Alors, il guetta son fils. Lorsqu’il le croyait chez l’abbé, il l’appelait rudement.

— J’aimerais mieux qu’il allât voir les femmes ! cria-t-il un jour, exaspéré.

— Oh ! monsieur, dit Rose, c’est abominable, des idées pareilles.

— Oui, les femmes ! Et je l’y mènerai moi-même, si vous me poussez à bout avec votre prêtraille !

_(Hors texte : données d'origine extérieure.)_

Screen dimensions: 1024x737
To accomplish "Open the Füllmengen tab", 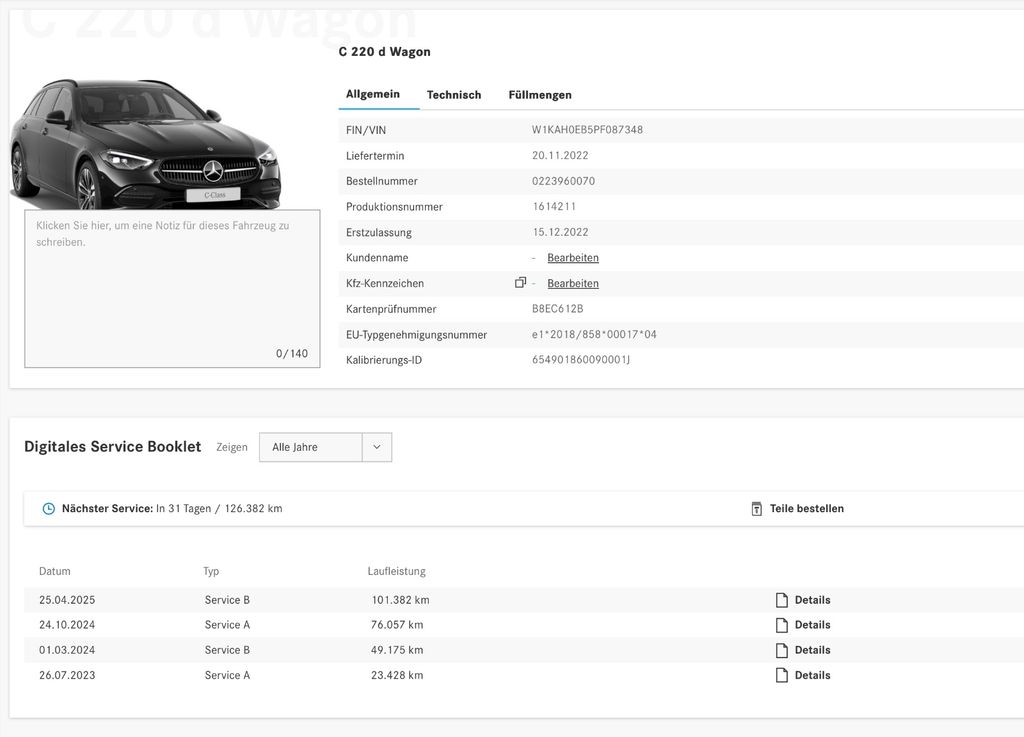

Serge fit naturellement partie du cercle de la Jeunesse. Il y allait peu, d’ailleurs, préférant sa solitude. Sans la présence de l’abbé Faujas, avec lequel il s’y rencontrait parfois, il n’y aurait sans doute jamais mis les pieds. L’abbé, dans le salon de lecture, lui apprit à jouer aux échecs. Mouret, qui sut que « le petit » se retrouvait avec le curé, même au café, jura qu’il le conduirait au chemin de fer, dès le lundi suivant. La malle était faite, et sérieusement cette fois, lorsque Serge, qui avait voulu passer une dernière matinée en pleins champs, rentra, trempé par une averse brusque. Il dut se mettre au lit, les dents claquant de fièvre. Pendant trois semaines, il fut entre la vie et la mort. La convalescence dura deux grands mois. Les premiers jours surtout, il était si faible, qu’il restait la tête soulevée sur des oreillers, les bras étendus le long des draps, pareil à une figure de cire.

— C’est votre faute, monsieur ! criait la cuisinière à Mouret. Si l’enfant meurt, vous aurez ça sur la conscience.